凌晨,東京,犬山家族地,犬山賀臥室。
犬山賀一夜未眠。
作為家主之一,大家長橘政宗早在源稚生向他匯報自己和路明非一行人被猛鬼眾襲擊的事情之后,就把猛鬼眾金將,他的甥孫犬山狩右伏誅一事告訴了他,只是隱去了關于路明非一行人戰力的信息,讓犬山賀理所當然地認為是源稚生擊潰了猛鬼眾并誅殺了犬山狩右。

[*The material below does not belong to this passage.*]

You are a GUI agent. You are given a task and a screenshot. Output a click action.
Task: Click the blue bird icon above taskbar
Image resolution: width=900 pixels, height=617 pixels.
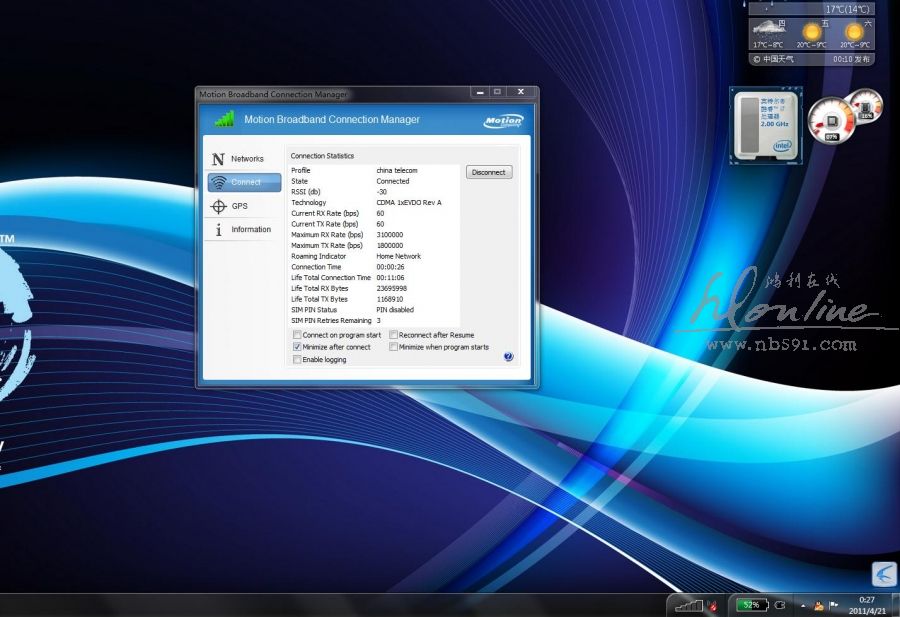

犬山賀已經是須發皆白,位高權重的老人,在聽到犬山狩右伏誅的消息時,只是對著橘政宗低下頭,平靜地道了一聲“請替我感謝少主為犬山家清理門戶”,橘政宗告訴他犬山狩右的尸體還放在停尸間中,問他要不要去見一面,犬山賀搖頭說還是先準備對付這個來勢不善,可能會對上杉家主下手的路明非吧。
雖然找了個一心為公的理由,但無論是橘政宗還是犬山賀自己,心里都明白犬山賀這是在搪塞,他還在猶豫要不要去見那個他以前最疼愛,長大了卻成為犬山家恥辱的孩子。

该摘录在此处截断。